## Directions for this task
Can you quote everything in the Jimmy Quinn profile below from "- 1905–1912: Scotland" down to "also represented Scotland.", word for word?

------ Study text ------

Personal information
- Date of birth: 8 July 1878
- Place of birth: Croy, Scotland
- Date of death: 21 November 1945 (aged 67)
- Place of death: Croy, Scotland
- Height: 1.74 m (5 ft 9 in)
- Position: Centre forward

Senior career*
- Years: Team / Apps / (Gls)
- Smithston Albion
- 1900–1915: Celtic / 272 / (188)

International career
- 1904–1912: Scottish League XI / 8 / (8)
- 1905–1912: Scotland / 11 / (7)

= Jimmy Quinn (footballer, born 1878) =

Scottish footballer

James Quinn (8 July 1878 – 21 November 1945) was a Scottish footballer who played for Celtic for 15 years, becoming one of the club's leading goalscorers of all time. He also represented Scotland.

------ Source material ------

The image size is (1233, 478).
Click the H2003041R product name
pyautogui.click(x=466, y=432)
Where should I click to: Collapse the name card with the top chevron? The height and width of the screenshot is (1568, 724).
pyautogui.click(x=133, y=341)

------

## Exercise solution
- 1905–1912: Scotland / 11 / (7)

= Jimmy Quinn (footballer, born 1878) =

Scottish footballer

James Quinn (8 July 1878 – 21 November 1945) was a Scottish footballer who played for Celtic for 15 years, becoming one of the club's leading goalscorers of all time. He also represented Scotland.